Before the September meeting, we set out our case for why hawkishness was set to build. At that meeting, and in the time since, the ECB duly delivered. In line with our expectation, the market is now pricing a 3% terminal rate, and a break above 2% by year-end. For now, the same rationale for hawkishness holds (see below bullets). That suggests to us that the ECB will hike 75bp on Thursday and again in December if inflationary dynamics have not improved. Similarly, on the balance sheet, the risk is now that Lagarde more explicitly points towards QT being discussed and coming in 2023 (she previously said ‘once normalization was complete’).
The measures of stress and the surveys we look at point towards a deteriorating economic outlook and elevated systemic stress across the Eurozone (see: Appendix). However, the lack of feed through from surveys to hard data, and the relative stability of market indicators offsets the bearishness. Inflation expectations continue to rise, but do not yet appear to be significantly unanchored.

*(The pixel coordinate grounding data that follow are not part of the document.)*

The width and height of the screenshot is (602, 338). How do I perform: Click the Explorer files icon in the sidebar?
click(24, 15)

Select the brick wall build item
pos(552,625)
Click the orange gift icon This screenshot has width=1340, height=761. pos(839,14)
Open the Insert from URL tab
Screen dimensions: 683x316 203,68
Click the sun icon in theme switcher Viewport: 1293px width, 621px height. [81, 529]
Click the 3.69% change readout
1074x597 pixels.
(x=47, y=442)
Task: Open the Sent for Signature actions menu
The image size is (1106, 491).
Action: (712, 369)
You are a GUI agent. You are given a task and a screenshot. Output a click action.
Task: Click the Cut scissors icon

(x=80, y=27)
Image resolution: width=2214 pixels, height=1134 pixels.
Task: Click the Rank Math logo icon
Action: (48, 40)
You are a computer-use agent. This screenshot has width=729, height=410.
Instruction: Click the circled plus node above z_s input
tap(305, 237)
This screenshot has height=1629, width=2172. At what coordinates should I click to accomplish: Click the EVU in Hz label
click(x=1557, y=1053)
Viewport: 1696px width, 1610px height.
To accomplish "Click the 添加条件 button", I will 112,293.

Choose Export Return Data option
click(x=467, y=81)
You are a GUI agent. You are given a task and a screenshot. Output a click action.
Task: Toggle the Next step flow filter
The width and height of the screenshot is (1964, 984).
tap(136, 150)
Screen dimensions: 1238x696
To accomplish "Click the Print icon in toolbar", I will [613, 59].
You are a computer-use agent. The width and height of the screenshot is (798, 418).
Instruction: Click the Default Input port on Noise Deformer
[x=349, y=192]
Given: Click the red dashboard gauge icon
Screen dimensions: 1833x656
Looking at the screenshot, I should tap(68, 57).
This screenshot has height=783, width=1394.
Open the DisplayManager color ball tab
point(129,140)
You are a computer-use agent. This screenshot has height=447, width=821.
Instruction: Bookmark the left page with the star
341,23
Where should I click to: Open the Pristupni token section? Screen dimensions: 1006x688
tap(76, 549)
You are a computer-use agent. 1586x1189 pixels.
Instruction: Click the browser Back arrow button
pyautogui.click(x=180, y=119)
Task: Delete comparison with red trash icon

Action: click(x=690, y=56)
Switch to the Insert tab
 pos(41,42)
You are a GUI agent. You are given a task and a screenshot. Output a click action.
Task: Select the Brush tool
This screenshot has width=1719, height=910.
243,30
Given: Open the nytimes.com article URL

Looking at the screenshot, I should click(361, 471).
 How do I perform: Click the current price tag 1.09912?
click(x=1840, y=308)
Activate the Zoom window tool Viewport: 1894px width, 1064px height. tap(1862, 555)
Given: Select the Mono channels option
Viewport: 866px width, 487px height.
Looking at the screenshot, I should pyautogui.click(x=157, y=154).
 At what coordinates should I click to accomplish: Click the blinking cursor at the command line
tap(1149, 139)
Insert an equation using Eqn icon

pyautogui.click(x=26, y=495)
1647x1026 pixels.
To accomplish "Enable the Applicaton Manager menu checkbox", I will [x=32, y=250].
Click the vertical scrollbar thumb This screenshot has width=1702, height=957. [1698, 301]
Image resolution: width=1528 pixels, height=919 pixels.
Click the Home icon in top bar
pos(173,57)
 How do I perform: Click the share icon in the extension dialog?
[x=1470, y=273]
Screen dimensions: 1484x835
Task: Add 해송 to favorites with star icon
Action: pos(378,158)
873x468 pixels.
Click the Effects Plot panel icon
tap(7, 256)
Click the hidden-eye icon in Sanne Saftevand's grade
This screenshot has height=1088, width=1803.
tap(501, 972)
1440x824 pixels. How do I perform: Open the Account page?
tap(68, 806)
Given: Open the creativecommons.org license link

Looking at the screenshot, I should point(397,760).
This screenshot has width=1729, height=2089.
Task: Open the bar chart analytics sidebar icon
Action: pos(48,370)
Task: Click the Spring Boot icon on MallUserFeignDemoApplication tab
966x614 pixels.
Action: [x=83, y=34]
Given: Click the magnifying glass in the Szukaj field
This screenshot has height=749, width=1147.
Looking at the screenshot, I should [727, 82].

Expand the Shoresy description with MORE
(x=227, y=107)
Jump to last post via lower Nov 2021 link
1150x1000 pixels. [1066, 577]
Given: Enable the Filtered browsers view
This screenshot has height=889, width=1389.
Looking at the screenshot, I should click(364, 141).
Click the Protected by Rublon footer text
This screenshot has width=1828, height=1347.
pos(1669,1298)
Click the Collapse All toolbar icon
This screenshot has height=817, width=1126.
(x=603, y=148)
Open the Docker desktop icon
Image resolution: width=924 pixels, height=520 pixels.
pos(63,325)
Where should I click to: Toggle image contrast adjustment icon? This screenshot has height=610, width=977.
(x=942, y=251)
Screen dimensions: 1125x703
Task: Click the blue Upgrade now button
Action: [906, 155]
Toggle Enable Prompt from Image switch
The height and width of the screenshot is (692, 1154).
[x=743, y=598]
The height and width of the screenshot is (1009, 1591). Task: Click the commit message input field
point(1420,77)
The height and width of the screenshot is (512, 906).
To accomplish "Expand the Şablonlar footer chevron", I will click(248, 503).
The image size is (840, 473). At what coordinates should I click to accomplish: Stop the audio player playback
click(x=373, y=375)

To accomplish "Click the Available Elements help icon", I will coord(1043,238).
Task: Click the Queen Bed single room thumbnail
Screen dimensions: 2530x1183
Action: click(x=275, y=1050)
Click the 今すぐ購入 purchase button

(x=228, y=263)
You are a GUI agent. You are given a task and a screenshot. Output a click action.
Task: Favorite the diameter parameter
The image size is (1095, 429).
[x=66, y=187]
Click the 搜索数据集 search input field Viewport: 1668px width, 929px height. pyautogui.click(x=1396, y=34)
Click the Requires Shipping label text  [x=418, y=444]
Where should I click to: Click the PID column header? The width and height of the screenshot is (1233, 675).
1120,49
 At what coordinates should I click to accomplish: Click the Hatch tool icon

The ECB hawks (and even some of the more neutral members) have been increasingly talking up the prospects for passive QT beginning next year. This remains a big risk to European assets, particularly core EGBs, where net-supply is already looking heavy. At this stage, given the inflation pressures and the relatively benign spread picture, we expect President Lagarde will continue to add to the QT momentum at her press conference.
Unsurprisingly, the periphery would likely suffer the worst from QT and the consequent heavier EGB duration supply picture. Core yields rising will drag periphery up which could ultimately lead to questions of debt sustainability. There is already dissatisfaction with the rapid tightening from the likes of Italian PM Meloni and French President Macron. If the market begins to seriously price in a wind down in ECB assets, then expect this tone will grow further.
For now, expect that Lagarde can mention the prospect of QT without too much market panic, but ultimately we would not be surprised if it ends up being another promise she ends up walking back..
With rates likely to rise at least 75bp, the ECB is reportedly reviewing a number of options to limit the benefit banks see from their TLTRO loans. While this is likely already priced into European bank stocks, the severity of the change remains unknown.
The likely 75bp hike by the ECB, and hawkish lean should provide near-term support for EUR, particularly against the likes of GBP, where hawkishness is fading and a lot of positivity is already being priced in.
In rates, signs of continued willingness to frontload hikes, and a move towards QT should sustain recent upward pressure on yields. Further weakness in BTPs and periphery debt could be seen as a result of TLTRO changes. Italian banks have been among the largest drawers of the facilities, so early bank repayments could hit BTPs (where they parked the money), particularly those expiring June 2023 (when the majority of TLTROs expire).